▸ **DOCUMENT EXTRACT**:
+===+
Friday, June 11, 2010

Reflections: Meaning Of A Disability

Until now, I've never felt any urge to write about books that I read  for my academic interests. With ample discussions, term papers and academic book reviews mandated of such books, there's been scarcely any energy or motivation to write about them here. But yesterday, I finished reading two exceptional books that I'm quite eager to share and write about; a rare emotion that accompanies academic prescription.

The first book is by Dr. Robillard, a sociology professor from University of Hawaii. In the mid 1980s, Dr. Robillard was diagnosed with ALS, a motor neuron disease that leads to slow degeneration of motor neurons, muscle atrophy and paralysis of the whole body. Dr. Stephen Hawking is another well-acclaimed professor and scientist afflicted with ALS. The prognosis is usually death within a few years of the onset of the disease. However, Dr. Robillard lives after more than 20 years of being diagnosed with ALS, and continues to teach at the University of Hawaii. He strives to lead a normal life, and his strong-willed spirit keeps him extremely productive and creative. This book is an autobiographical account of his life with ALS, and what it truly means to be physically disabled.
+===+
(Collected data)

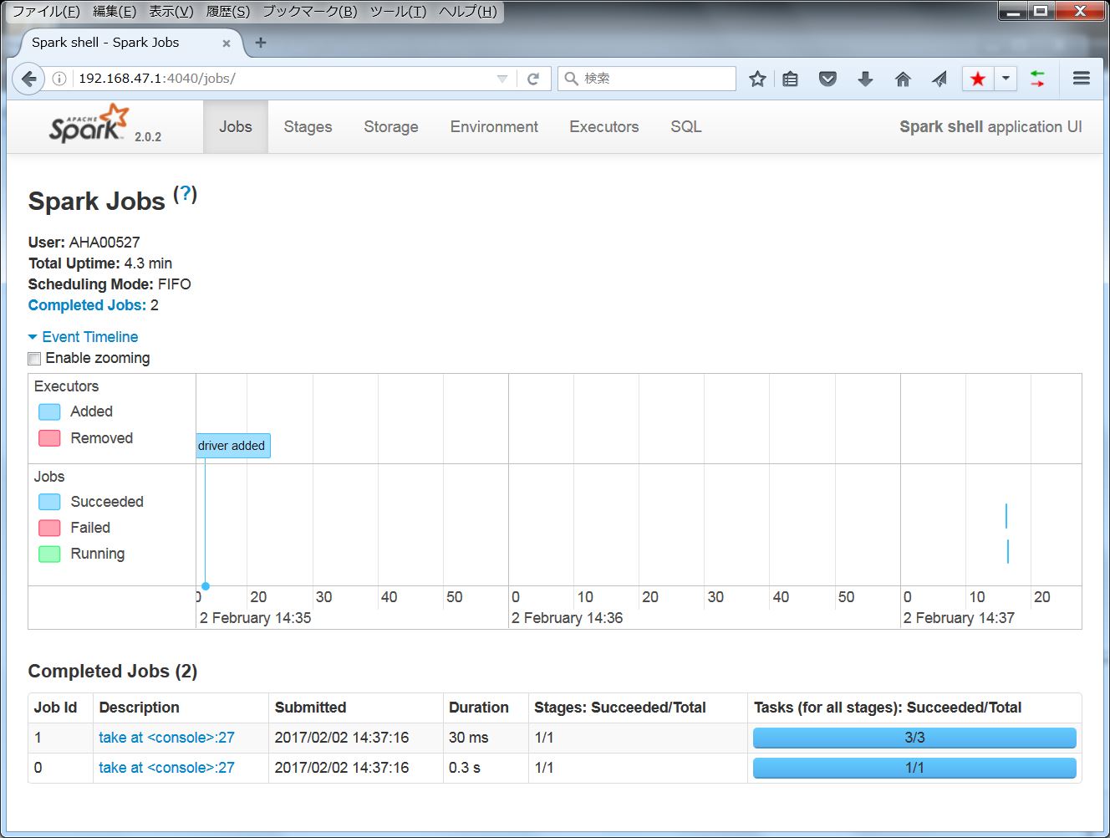1110x838 pixels.
Task: Open the downloads icon
Action: [865, 78]

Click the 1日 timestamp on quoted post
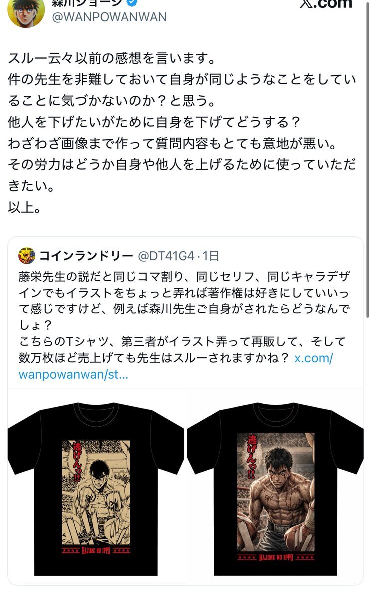[x=210, y=256]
+===+
▸ **DIRECTIONS**:
1: From the blog post about disability, give again the stretch from "Friday, June 11, 2010" through "accompanies academic prescription.".
2: Answer these questions on the blog post about disability:
(a) How many books did the writer finish reading yesterday?
(b) When was Dr. Robillard diagnosed with ALS?
(c) At which university does Dr. Robillard teach?
3: Finish out the next part of the blog post about disability, continuing from where it stops.

▸ **ANSWERS BY ITEM NUMBER**:
1:
Friday, June 11, 2010

Reflections: Meaning Of A Disability

Until now, I've never felt any urge to write about books that I read  for my academic interests. With ample discussions, term papers and academic book reviews mandated of such books, there's been scarcely any energy or motivation to write about them here. But yesterday, I finished reading two exceptional books that I'm quite eager to share and write about; a rare emotion that accompanies academic prescription.

2:
(a) Two.
(b) In the mid 1980s.
(c) The University of Hawaii.

3:
More than the debilitating effects of paralysis, those with ALS acutely miss their ability to speak and communicate. This would be especially true for someone as accomplished, intelligent and articulate as Dr. Robillard. The focus of this book has been to bring to light the significance of simple talk and face-face communication in our social structure, and its intricacy in defining us as individuals who are socially competent and intelligent. Using his own experiences, Dr. Robillard critically analyzes the shift in social structure when a person is struck with a disability to talk and be heard. The method of analysis he has employed is called ethnomethodology.

Our ability to carry on a conversation is often taken for granted. It is a mundane routine. But it's fascinating to learn about the the extent of skill and subtlety involved in simple social interaction. Conversations are highly bound by temporal parameters. A slight miss in the rhythm, an averted gaze, a shift in body posture, an incorrect intonation, a careless gesture, and meaning is lost. Thoughts remain stagnant, and are never transmitted. The person is never understood for what they are and what they want to share. It goes to show how much our identity is tied with these social building blocks. Shatter the blocks, and our individuality as a person in society drastically gets altered. Our personality is shaped through our expressions. Without the ability to express, especially spontaneous expression of thoughts through words, our personality is trapped within our body. This was a very interesting take-away from the book, although it might sound very intuitive. Dr. Robillard's experiences go beyond just common-sense perception.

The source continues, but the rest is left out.